======== Kutipan Dokumen

Oleh karena itu, Otoritas Jasa Keuangan (OJK) perlu menetapkan BOPO menjadi 60-70 persen pada semester I-2018 dan 50-60 persen pada semester II-2018. Hal itu sebagai langkah antisipasi bagi bank dalam menepis serbuan bank asing yang terus merangsek Indonesia.
Ketiga, salah satu kiat jitu untuk menaikkan tingkat efisiensi adalah berinovasi dengan memanfaatkan teknologi. Efisiensi merupakan kunci sukses menjadi pemenang dalam persaingan yang semakin sengit.

================

**Petunjuk Tugas**.
[a] Menurut kutipan tentang efisiensi bank, berapa besar BOPO yang perlu ditetapkan OJK untuk semester II-2018?
[b] Terjemahkan kalimat dari kutipan tentang efisiensi bank ini ke dalam bahasa Inggris: "Efisiensi merupakan kunci sukses menjadi pemenang dalam persaingan yang semakin sengit."
[c] Teruskan kutipan tentang efisiensi bank, mulai setelah kalimat terakhirnya.
Catatan yang menyusul merupakan bahan tersendiri, terpisah dari kutipan tentang efisiensi bank.

======== Informasi Tersedia

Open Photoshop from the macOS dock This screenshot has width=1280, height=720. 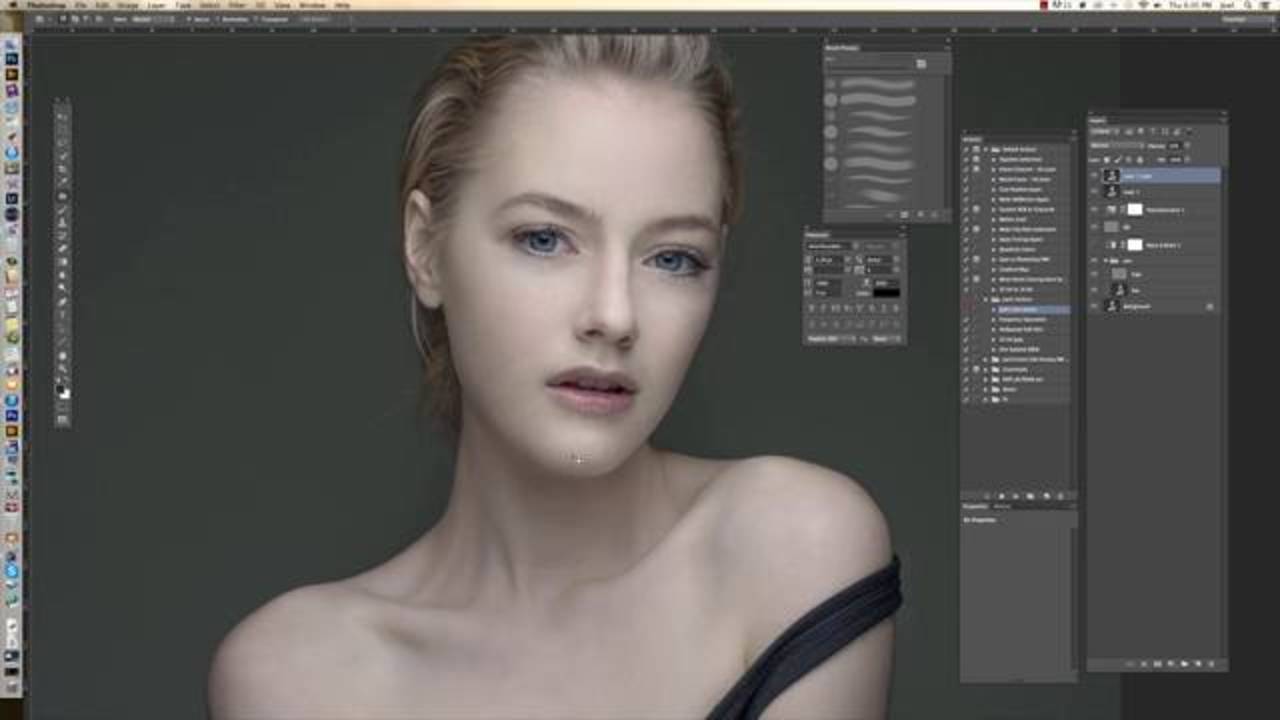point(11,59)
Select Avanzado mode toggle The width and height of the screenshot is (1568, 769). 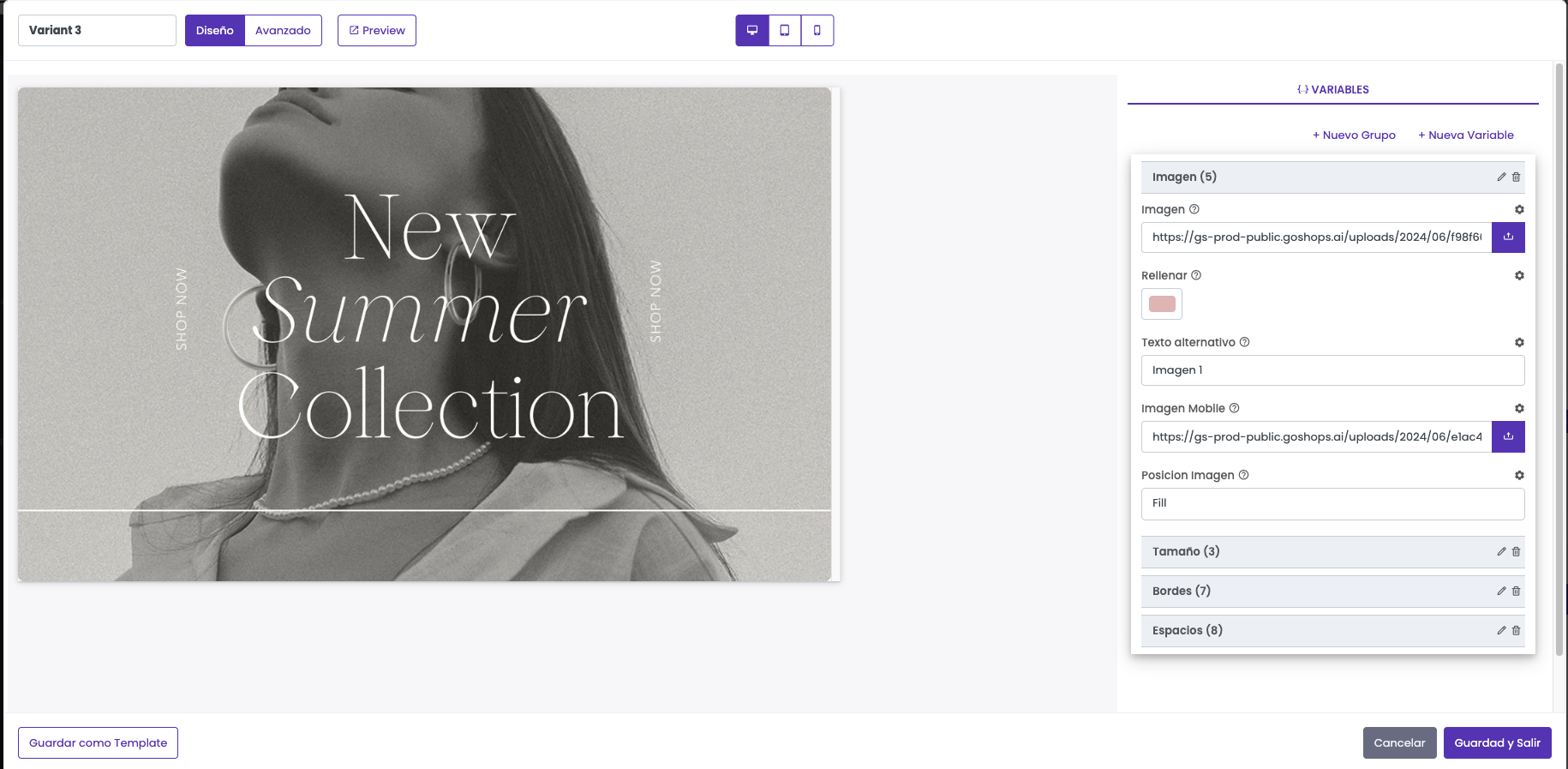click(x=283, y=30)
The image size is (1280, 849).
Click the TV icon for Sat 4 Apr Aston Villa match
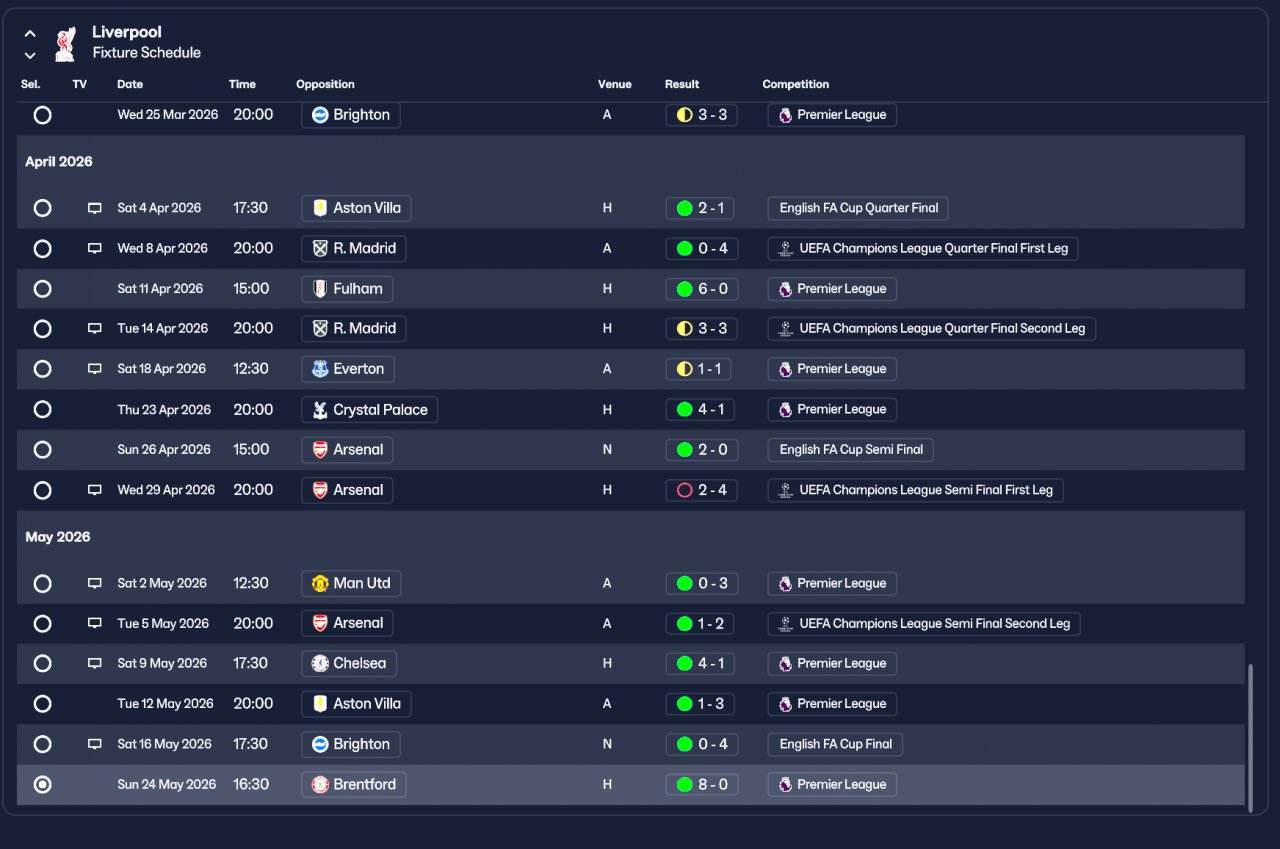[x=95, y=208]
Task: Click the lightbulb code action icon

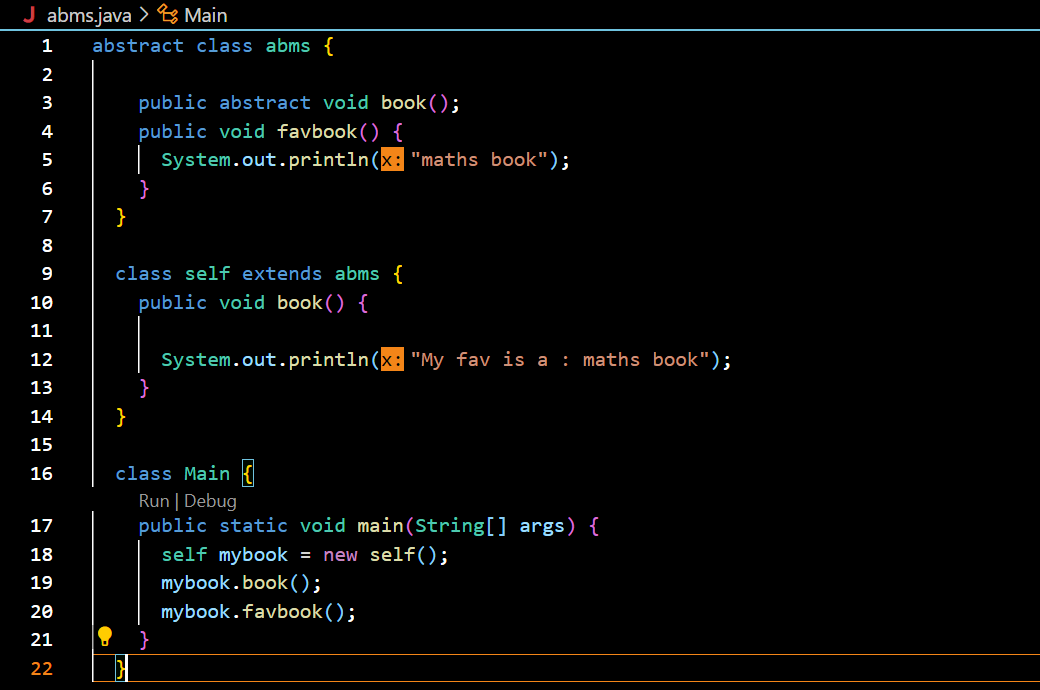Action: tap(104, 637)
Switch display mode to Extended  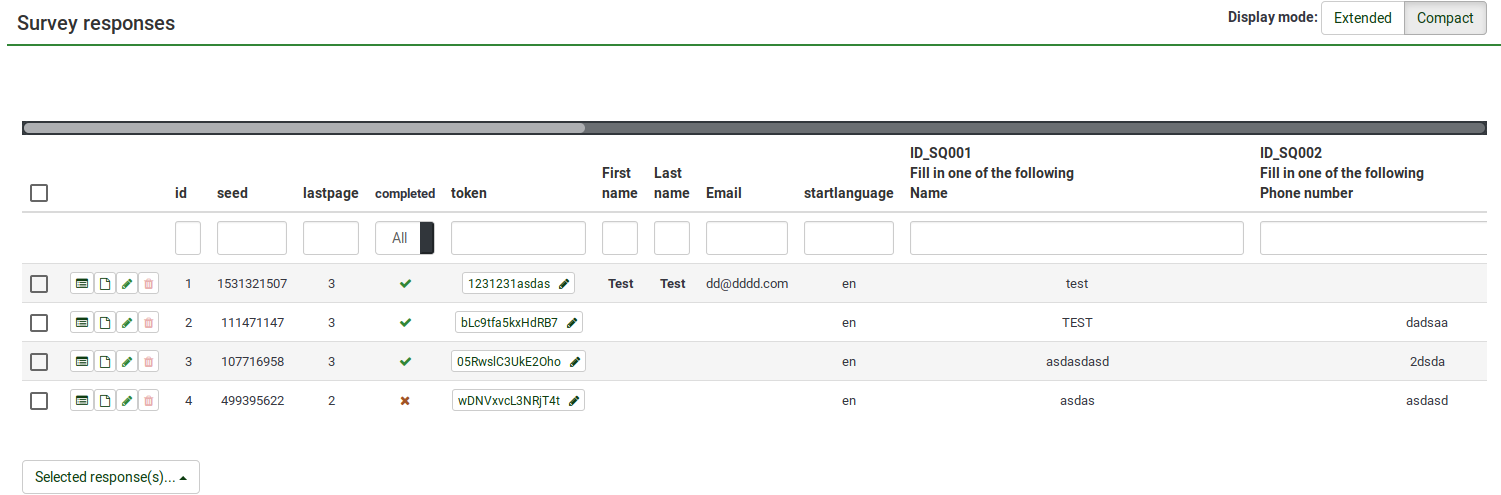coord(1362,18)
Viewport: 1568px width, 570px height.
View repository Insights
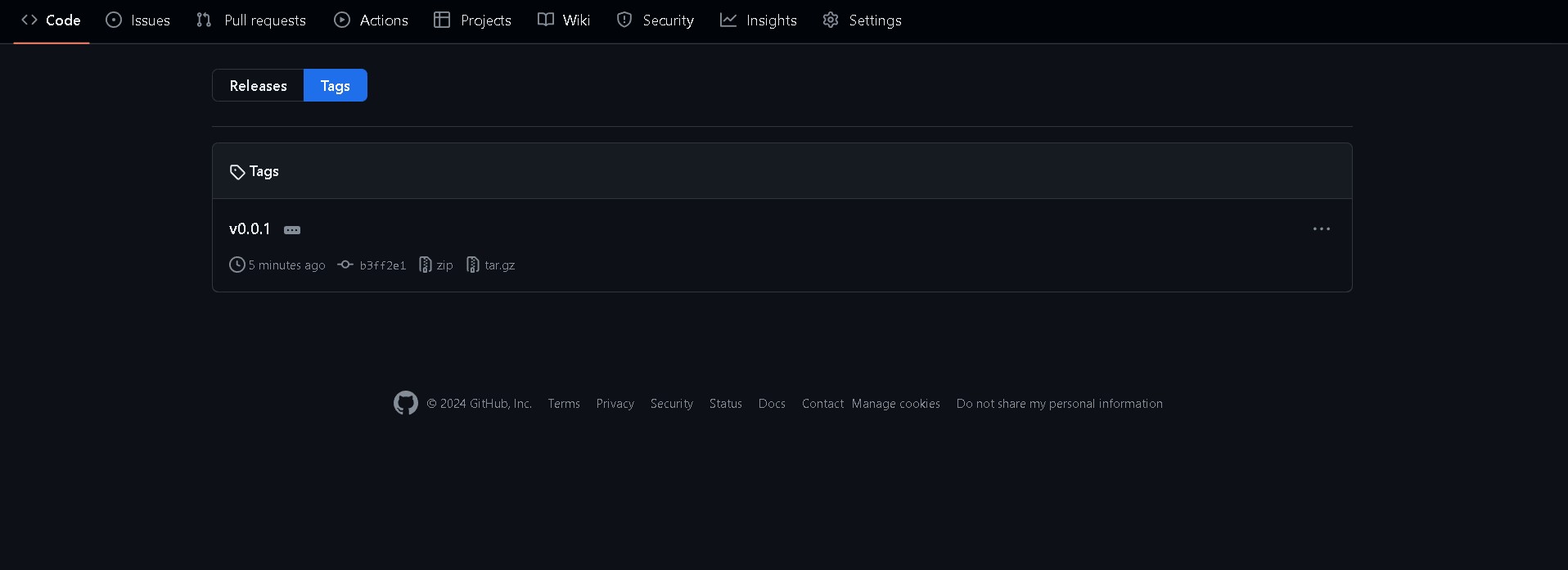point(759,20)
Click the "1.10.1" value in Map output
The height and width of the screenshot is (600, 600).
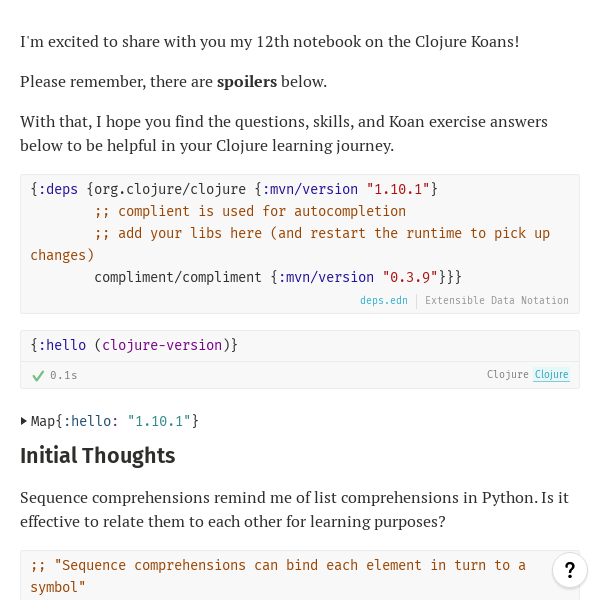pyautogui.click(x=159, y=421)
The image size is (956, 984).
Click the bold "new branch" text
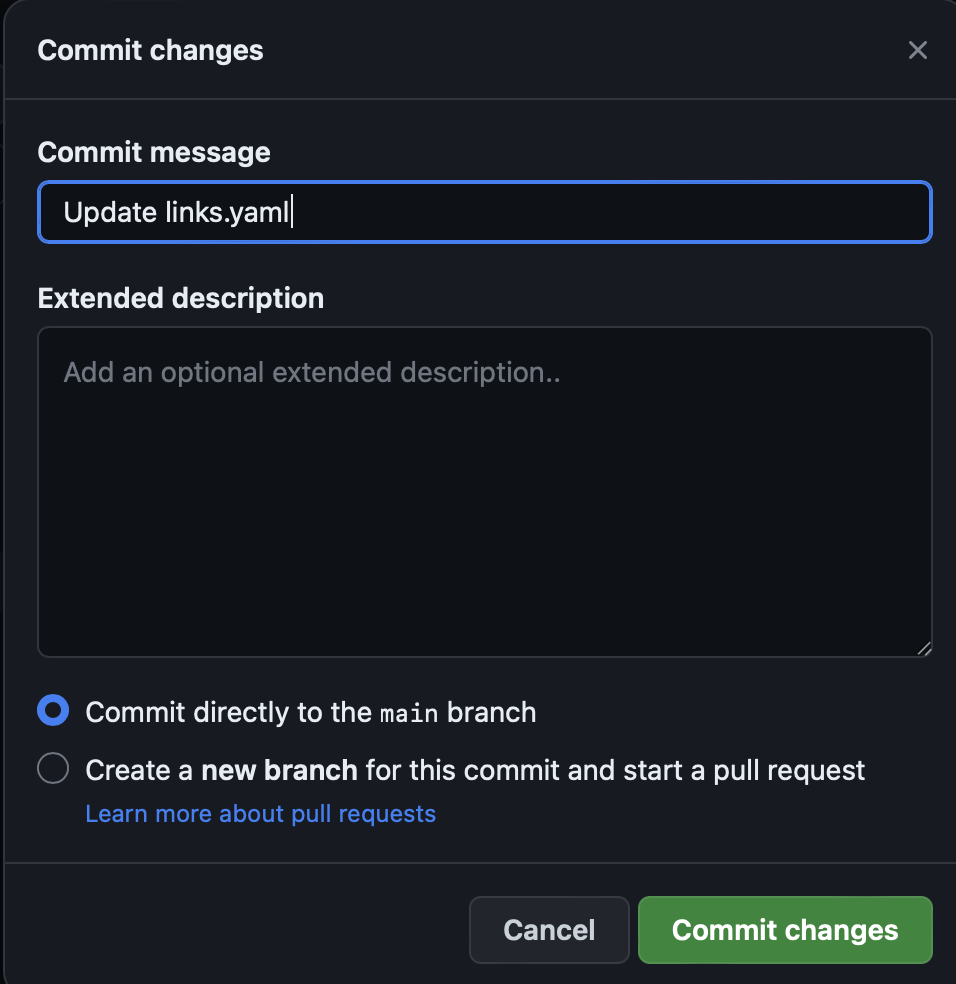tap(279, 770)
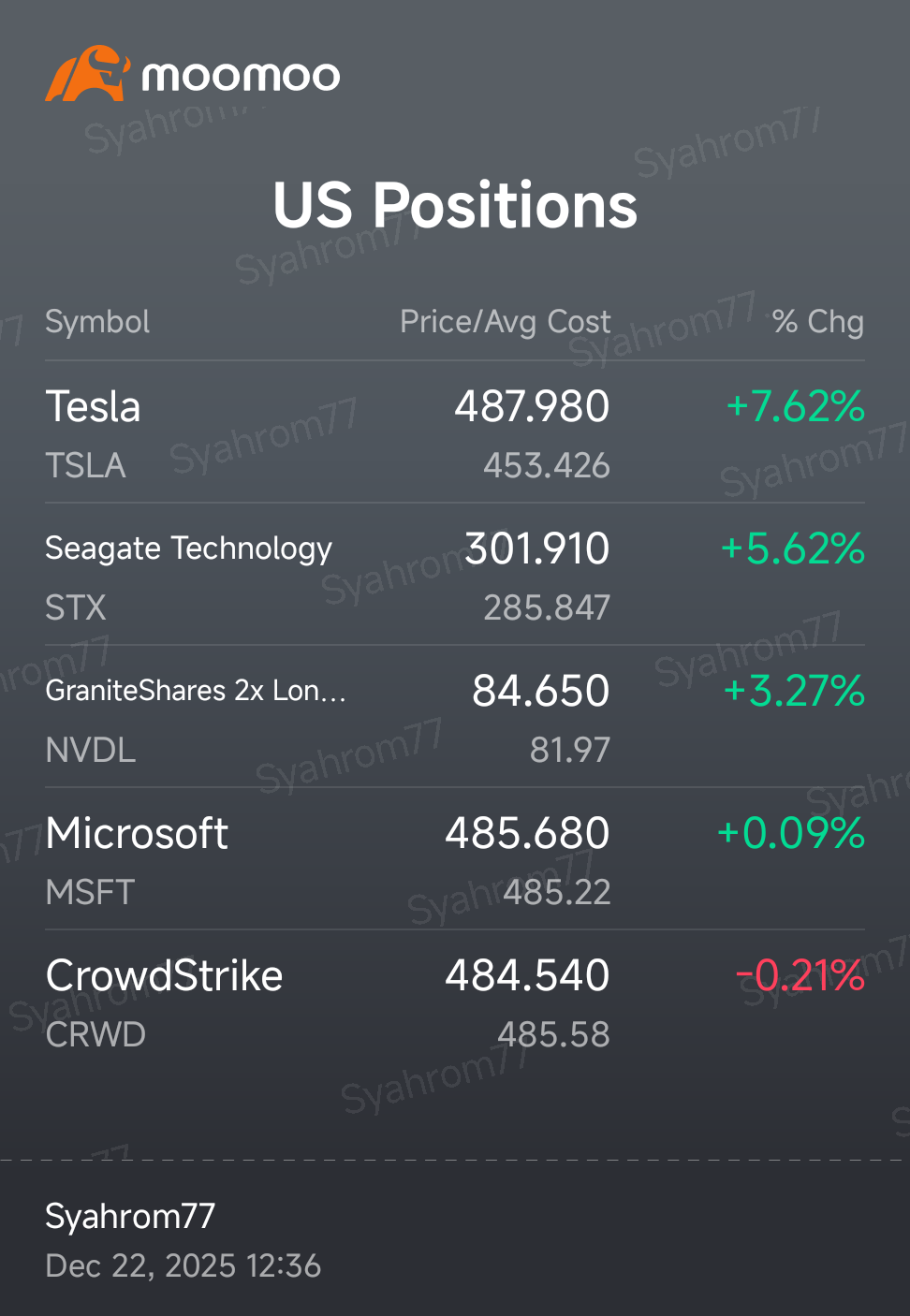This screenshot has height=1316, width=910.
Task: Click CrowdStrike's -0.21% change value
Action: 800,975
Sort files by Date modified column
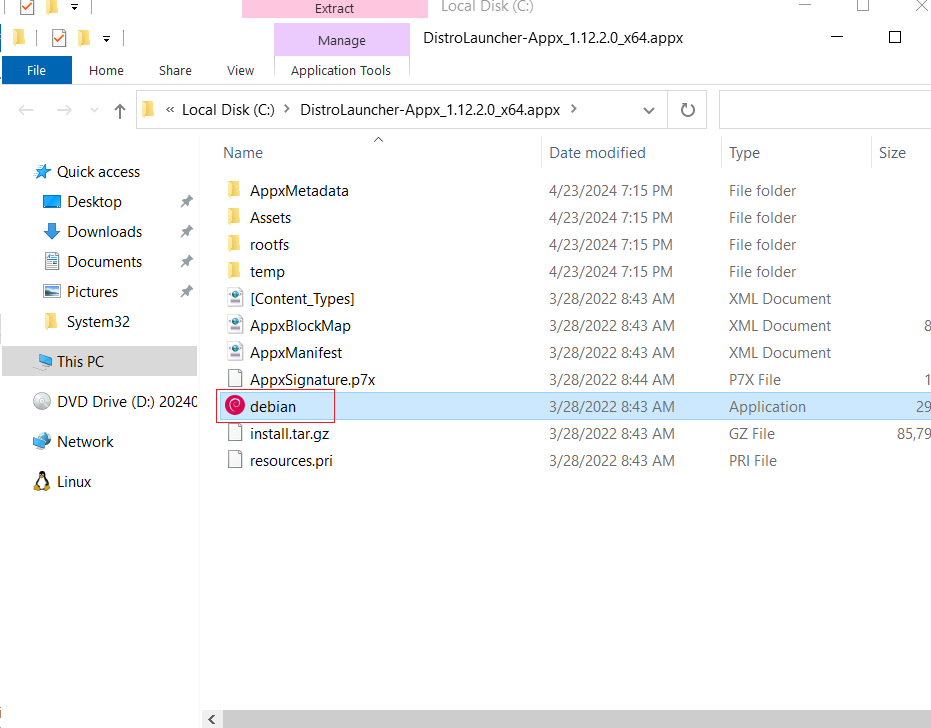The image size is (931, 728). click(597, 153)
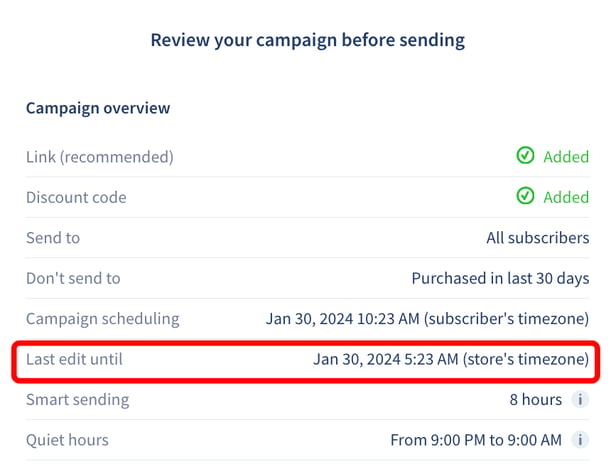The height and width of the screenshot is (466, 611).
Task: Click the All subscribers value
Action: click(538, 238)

================

**Jawaban Tersedia**.
[a] 50-60 persen.

[b] Efficiency is the key to success in becoming a winner in increasingly fierce competition.

[c]
Inovasi berbasis teknologi pun menjadi kunci kelestarian bisnis. Apa manfaat teknologi bagi perbankan? Beberapa manfaat dapat disebut, misalnya meningkatkan tingkat layanan (service level): dengan ATM, nasabah akan lebih leluasa dalam memberdayakan kekuatan finansialnya; mempercepat antaran jasa (service delivery): dengan sistem online banking, nasabah akan dengan cepat menerima transfer dari mitra bisnisnya di ujung dunia sekalipun; meningkatkan efisiensi (efficiency lever): tidak menuntut banyak personel yang berarti biaya rendah tetapi dengan hasil tinggi; meningkatkan efektivitas (effectivity lever): dengan personel sedikit tetapi efektif.
Manfaat lain, meningkatkan produktivitas pegawai (employee productivity): pegawai akan lebih cepat menyelesaikan tugas dengan menggunakan komputer; meningkatkan layanan kepada nasabah (customer service): dengan sistem online banking, nasabah dapat terlayani dengan cepat dan akurasi tinggi dan meningkatkan kemampuan penjualan (sales capabilities): dengan internet banking, phone banking, SMS banking, mobile banking, tawaran produk dan jasa serta transaksi perbankan akan lebih cepat sampai kepada nasabah.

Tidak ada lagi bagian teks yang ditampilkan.